Ah, l’adolescence ! Ce lent et douloureux processus qui transforme des enfants malhabiles en adultes accomplis. Au cinéma, le filmer est un exercice de style assez courant. Entre ceux qui en font un thème récurrent (Larry Clark pour la version trash ou John Hugues en mode années 80) et les auteurs qui exorcisent leur propre passé pour mieux le réinventer (Cédric Klapisch dans Le Péril Jeune, Todd Solondz dans Bienvenue dans l’âge ingrat), l’adolescent est un héros de cinéma incontournable.

Alors comment innover avec un tel sujet ? Le réalisateur Stephen Chbosky (également auteur du roman dont le film est adapté) a pris le parti de nous plonger dans l’univers de Charlie. A un moment très précis, celui de son entrée au lycée. Décalé, introverti, brillant, Charlie n’est pas vraiment un garçon populaire. Et malgré sa volonté de changement, sa rentrée rime plus avec bizutage, moqueries ou au mieux totale invisibilité ! Jusqu’à ce que le destin mette sur sa route Sam et Patrick. Demi-frères et sœurs, ces deux-là vont lui faire découvrir des chemins jusque-là inexplorés.

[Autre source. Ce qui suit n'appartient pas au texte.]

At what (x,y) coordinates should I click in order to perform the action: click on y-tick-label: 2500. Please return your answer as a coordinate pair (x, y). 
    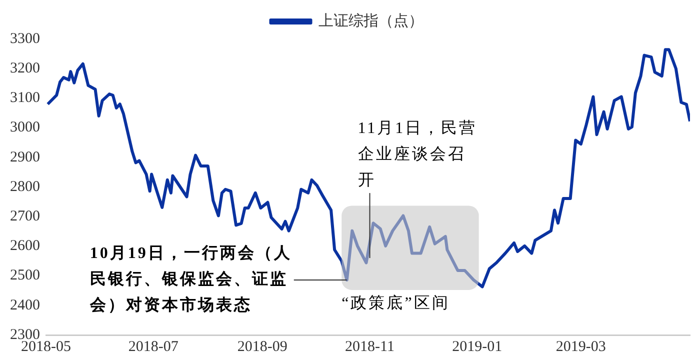
    Looking at the image, I should click on (25, 276).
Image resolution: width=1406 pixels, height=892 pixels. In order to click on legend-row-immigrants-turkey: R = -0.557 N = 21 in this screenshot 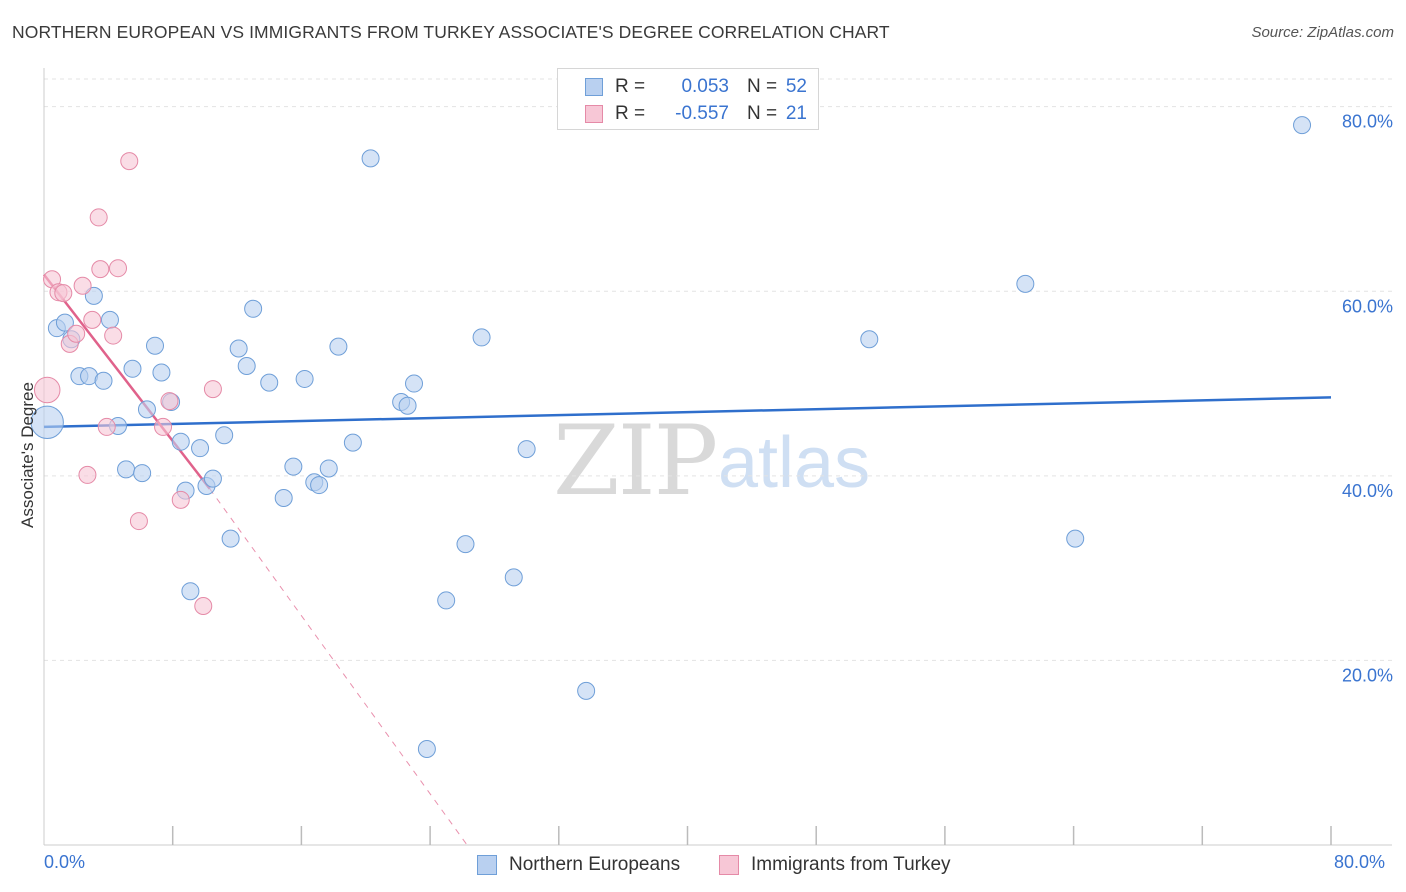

Rien de bien neuf me direz-vous, sauf que Stephen Chbosky a compris un élément essentiel. Pour réussir un film sur des adolescents, il faut créer de vrais personnages. Et ce trio-là est épatant et d’une sensibilité presque palpable. Avec eux, on passe du rire aux larmes en un clignement de paupières. Si ces personnages pourtant stéréotypés sur le papier (le gay, la fille délurée et le timide) sont aussi attachants, c’est aussi parce qu’ils sont campés par des acteurs inspirés. Logan Lerman (dont la prestation dans le médiocre Percy Jackson n’était pas vraiment restée dans les mémoires) étonne par la douceur de son jeu. Emma Watson campe une Sam lumineuse et tourne définitivement la page Harry Potter. Enfin Erza Miller, déjà remarqué dans We Need to Talk about Kevin, confirme son potentiel de futur grand.

La musique joue également un rôle important dans le film. Il faut dire qu’elle est bien souvent à cette époque-là de la vie, un repère auquel on s’accroche et un moyen d’exprimer sa vraie personnalité. Les « compils » sur cassette, le Rocky Horror Picture Show ou encore cette chanson mythique (David Bowie, Heroes) écoutée sur un autoradio constituent de vraies belles séquences de cinéma.

the perks of being a wallflower

L’autre grande réussite du film tient dans sa notion du temps. Temps qui passe, passé qui vous hante, profiter de l’instant présent, envisager l’avenir… c’est sans aucun doute une thématique centrale du long métrage de Stephen Chbosky. D’ailleurs, le réalisateur multiplie les plans sur les horloges, servant de véritable fil conducteur à l’histoire. Le fait d’avoir situé son action au tout début des années 90 amplifie le sentiment un peu nostalgique qui se dégage du film. Le recours à une technologie dépassée, marqueur d’une époque révolue, y est aussi pour beaucoup. Sans doute, le réalisateur/écrivain fait lui aussi un vrai travail de mémoire, comme celui que doit affronter son personnage. Perdu entre rêves, illusions et souvenirs manquants, Charlie devra empoigner la réalité pour pouvoir avancer. Un voyage dans lequel les spectateurs se plongent avec un vrai plaisir.